Reputation: 1185
I am trying the below example in java
Efficient string matching in Apache Spark
This is my code
public class App {
public static void main(String[] args) {
System.out.println("Hello World!");
System.setProperty("hadoop.home.dir", "D:\\del");
List<MyRecord> firstRow = new ArrayList<MyRecord>();
firstRow.add(new App().new MyRecord("1", "Love is blind"));
List<MyRecord> secondRow = new ArrayList<MyRecord>();
secondRow.add(new App().new MyRecord("1", "Luv is blind"));
SparkSession spark = SparkSession.builder().appName("LSHExample").config("spark.master", "local")
.getOrCreate();
Dataset firstDataFrame = spark.createDataFrame(firstRow, MyRecord.class);
Dataset secondDataFrame = spark.createDataFrame(secondRow, MyRecord.class);
firstDataFrame.show(20, false);
secondDataFrame.show(20, false);
RegexTokenizer regexTokenizer = new RegexTokenizer().setInputCol("text").setOutputCol("words")
.setPattern("\\W");
NGram ngramTransformer = new NGram().setN(3).setInputCol("words").setOutputCol("ngrams");
HashingTF hashingTF = new HashingTF().setInputCol("ngrams").setOutputCol("vectors");
MinHashLSH minHashLSH = new MinHashLSH().setInputCol("vectors").setOutputCol("lsh");
Pipeline pipeline = new Pipeline()
.setStages(new PipelineStage[] { regexTokenizer, ngramTransformer, hashingTF, minHashLSH });
PipelineModel model = pipeline.fit(firstDataFrame);
Dataset dataset1 = model.transform(firstDataFrame);
dataset1.show(20,false);
Dataset dataset2 = model.transform(secondDataFrame);
dataset2 .show(20,false);
Transformer[] transformers = model.stages();
MinHashLSHModel temp = (MinHashLSHModel) transformers[transformers.length - 1];
temp.approxSimilarityJoin(dataset1, dataset2, 0.01).show(20,false);
}
protected class MyRecord {
private String id;
private String text;
private MyRecord(String id, String text) {
this.id = id;
this.text = text;
}
public String getId() {
return id;
}
public String getText() {
return text;
}
}
}
Before invoking the approxSimilarityJoin the two datasets look like below.
Transformed Dataset A
+---+-------------+-----------------+---------------+-----------------------+----------------+
|id |text |words |ngrams |vectors |lsh |
+---+-------------+-----------------+---------------+-----------------------+----------------+
|1 |Love is blind|[love, is, blind]|[love is blind]|(262144,[243005],[1.0])|[[2.02034596E9]]|
+---+-------------+-----------------+---------------+-----------------------+----------------+
Transformed Dataset B
+---+------------+----------------+--------------+----------------------+----------------+
|id |text |words |ngrams |vectors |lsh |
+---+------------+----------------+--------------+----------------------+----------------+
|2 |Luv is blind|[luv, is, blind]|[luv is blind]|(262144,[57733],[1.0])|[[7.79808048E8]]|
+---+------------+----------------+--------------+----------------------+----------------+
Though the two texts "Love is blind" and "Luv is blind" are almost similar , I get the below blank output.

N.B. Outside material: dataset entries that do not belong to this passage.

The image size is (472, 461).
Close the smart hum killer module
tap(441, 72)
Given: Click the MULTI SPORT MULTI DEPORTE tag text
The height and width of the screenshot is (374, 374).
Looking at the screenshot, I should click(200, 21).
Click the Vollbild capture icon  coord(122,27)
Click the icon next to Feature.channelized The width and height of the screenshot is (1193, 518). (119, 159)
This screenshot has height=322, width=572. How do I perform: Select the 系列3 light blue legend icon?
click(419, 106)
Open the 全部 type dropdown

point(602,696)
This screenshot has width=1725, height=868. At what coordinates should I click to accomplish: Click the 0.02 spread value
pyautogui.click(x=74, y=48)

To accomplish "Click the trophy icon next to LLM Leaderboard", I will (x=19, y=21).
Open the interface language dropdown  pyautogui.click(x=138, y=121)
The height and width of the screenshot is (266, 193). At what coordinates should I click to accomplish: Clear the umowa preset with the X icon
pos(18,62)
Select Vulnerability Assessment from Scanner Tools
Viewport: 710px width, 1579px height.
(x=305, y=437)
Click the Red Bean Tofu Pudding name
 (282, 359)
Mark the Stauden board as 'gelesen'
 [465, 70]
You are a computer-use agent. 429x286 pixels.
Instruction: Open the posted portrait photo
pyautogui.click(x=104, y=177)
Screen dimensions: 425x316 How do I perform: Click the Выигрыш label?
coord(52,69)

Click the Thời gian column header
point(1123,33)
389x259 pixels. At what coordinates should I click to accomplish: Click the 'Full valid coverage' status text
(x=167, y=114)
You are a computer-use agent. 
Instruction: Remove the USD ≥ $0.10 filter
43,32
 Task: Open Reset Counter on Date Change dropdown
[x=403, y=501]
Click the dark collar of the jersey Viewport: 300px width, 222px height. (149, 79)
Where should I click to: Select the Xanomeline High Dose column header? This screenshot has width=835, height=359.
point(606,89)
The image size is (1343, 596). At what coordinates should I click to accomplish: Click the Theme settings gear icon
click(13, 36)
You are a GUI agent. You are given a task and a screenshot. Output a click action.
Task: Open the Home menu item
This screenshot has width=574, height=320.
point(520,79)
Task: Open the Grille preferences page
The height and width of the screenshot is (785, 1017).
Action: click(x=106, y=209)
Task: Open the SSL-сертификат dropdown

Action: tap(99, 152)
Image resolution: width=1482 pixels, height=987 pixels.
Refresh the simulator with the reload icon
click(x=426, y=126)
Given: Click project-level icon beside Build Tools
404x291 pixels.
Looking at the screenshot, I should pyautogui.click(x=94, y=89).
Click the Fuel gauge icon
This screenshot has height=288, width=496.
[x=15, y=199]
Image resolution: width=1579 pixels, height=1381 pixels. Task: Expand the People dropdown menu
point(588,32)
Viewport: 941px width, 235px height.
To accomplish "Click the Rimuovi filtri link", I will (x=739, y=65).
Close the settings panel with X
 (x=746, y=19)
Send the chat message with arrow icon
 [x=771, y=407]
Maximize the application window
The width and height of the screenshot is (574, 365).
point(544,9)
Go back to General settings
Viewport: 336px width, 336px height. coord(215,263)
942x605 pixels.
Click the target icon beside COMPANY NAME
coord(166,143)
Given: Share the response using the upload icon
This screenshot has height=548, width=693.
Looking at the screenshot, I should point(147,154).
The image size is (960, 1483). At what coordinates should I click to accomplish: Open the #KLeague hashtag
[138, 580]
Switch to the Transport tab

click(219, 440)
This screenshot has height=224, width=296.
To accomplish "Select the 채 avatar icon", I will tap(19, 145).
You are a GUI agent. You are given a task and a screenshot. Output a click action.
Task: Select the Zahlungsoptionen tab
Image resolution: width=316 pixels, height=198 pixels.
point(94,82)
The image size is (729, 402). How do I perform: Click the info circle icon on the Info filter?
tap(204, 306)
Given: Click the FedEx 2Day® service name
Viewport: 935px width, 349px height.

+--------+--------+-------+
|datasetA|datasetB|distCol|
+--------+--------+-------+
+--------+--------+-------+
Kindly revert If there is any mistake in the above code .
I tested by giving the same input for both data sets and below is the output. The distCol is zero when both the datasets have same text.
+--------------------------------------------------------------------------------------------------------------------------------+--------------------------------------------------------------------------------------------------------------------------------+-------+
|datasetA |datasetB |distCol|
+--------------------------------------------------------------------------------------------------------------------------------+--------------------------------------------------------------------------------------------------------------------------------+-------+
|[1,Love is blind,WrappedArray(love, is, blind),WrappedArray(love is blind),(262144,[243005],[1.0]),WrappedArray([2.02034596E9])]|[2,Love is blind,WrappedArray(love, is, blind),WrappedArray(love is blind),(262144,[243005],[1.0]),WrappedArray([2.02034596E9])]|0.0 |
+--------------------------------------------------------------------------------------------------------------------------------+--------------------------------------------------------------------------------------------------------------------------------+-------+
The below example also uses the same concept.
I think I am missing some fundamental aspect in this program. Kindly revert.
It worked based upon the suggestions given by user8371915 .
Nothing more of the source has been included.